===== TEXT PASSAGE
The first x set of columns can be considered necessary for every row. The next y set of columns are actually just 9 repeated column headers in 7 groups, but with different values for each row. I want to try and create a new dataframe, which separates out each of those repeated column headers and joins them with the necessary x columns. I have tried many ways, but I cannot get it to work.

As a simple example, lets say we have the following dataframe:

ID Name Category Year Choice Price Year Choice Price Year Choice Price
1 Test AM 2022 A 10 2022 B 11 2023 B 11.5

This should be transformed into this format:

ID Name Category Year Choice Price
1 Test AM 2022 A 10
1 Test AM 2022 B 11
1 Test AM 2023 B 11.5

I feel like this should be a whole lot easier than it has been. Please help out.
==========
** STATED EXERCISE 1 **
Echo the dataframe reshaping question word for word, from "As a simple" to "Please help out.".
** STATED EXERCISE 2 **
In the dataframe reshaping question's target format, what price is paired with the year 2023?
** STATED EXERCISE 3 **
Write the next part of the dataframe reshaping question, picking up after its last sentence.
===== RECORDED DATA
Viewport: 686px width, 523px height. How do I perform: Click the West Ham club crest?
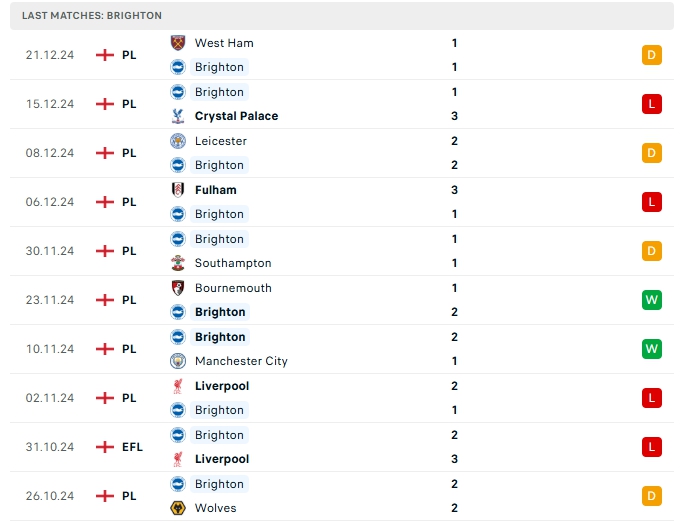178,43
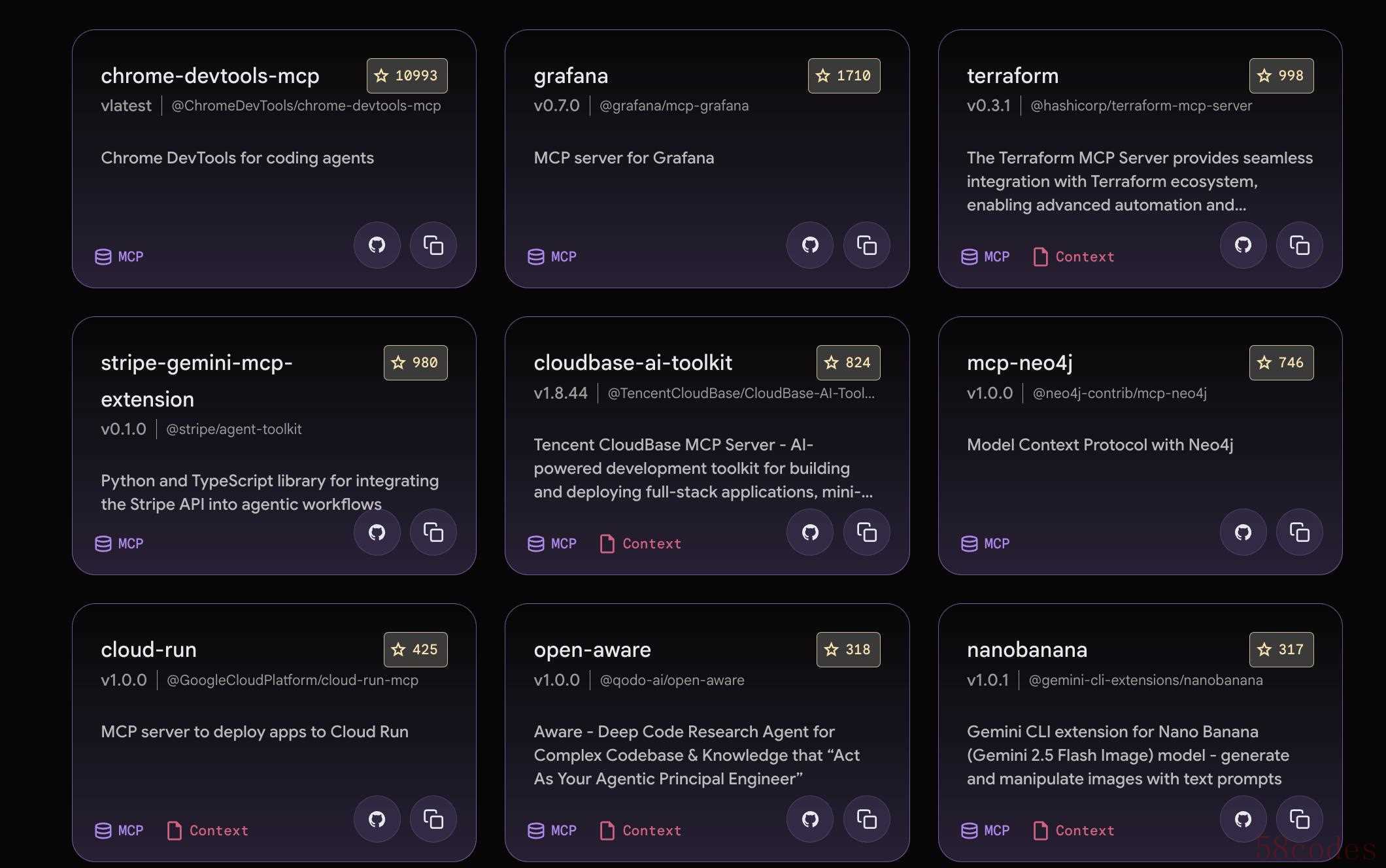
==========
** EXERCISE ANSWER 1 **
As a simple example, lets say we have the following dataframe:

ID Name Category Year Choice Price Year Choice Price Year Choice Price
1 Test AM 2022 A 10 2022 B 11 2023 B 11.5

This should be transformed into this format:

ID Name Category Year Choice Price
1 Test AM 2022 A 10
1 Test AM 2022 B 11
1 Test AM 2023 B 11.5

I feel like this should be a whole lot easier than it has been. Please help out.

** EXERCISE ANSWER 2 **
11.5

** EXERCISE ANSWER 3 **
NOTE: There are actually 18 necessary headers, followed by 7 groups of 9 headers. The 7 groups all have the same header name (which is possibly why my efforts to use .drop and .iloc have not worked properly. I am a python beginner.

Latest attempt was to create a new copy of the df for each of the blocks. This produces an error

ValueError: operands could not be broadcast together with shapes (9,) (44,)

new_dfA = dfA.drop(dfA.columns[27:], axis=1).reset_index(drop=True)
new_dfB = dfB.drop(dfB.columns[18:27] + list(df.columns[37:]), axis=1).reset_index(drop=True)
new_dfC = dfC.drop(dfC.columns[18:36] + list(df.columns[46:]), axis=1).reset_index(drop=True)
new_dfD = dfD.drop(dfD.columns[18:45] + list(df.columns[55:]), axis=1).reset_index(drop=True)
new_dfE = dfE.drop(dfE.columns[18:54] + list(df.columns[64:]), axis=1).reset_index(drop=True)
new_dfF = dfF.drop(dfF.columns[18:63] + list(df.columns[72:]), axis=1).reset_index(drop=True)
new_dfG = dfG.drop(dfG.columns[18:72] + list(df.columns[80:]), axis=1).reset_index(drop=True)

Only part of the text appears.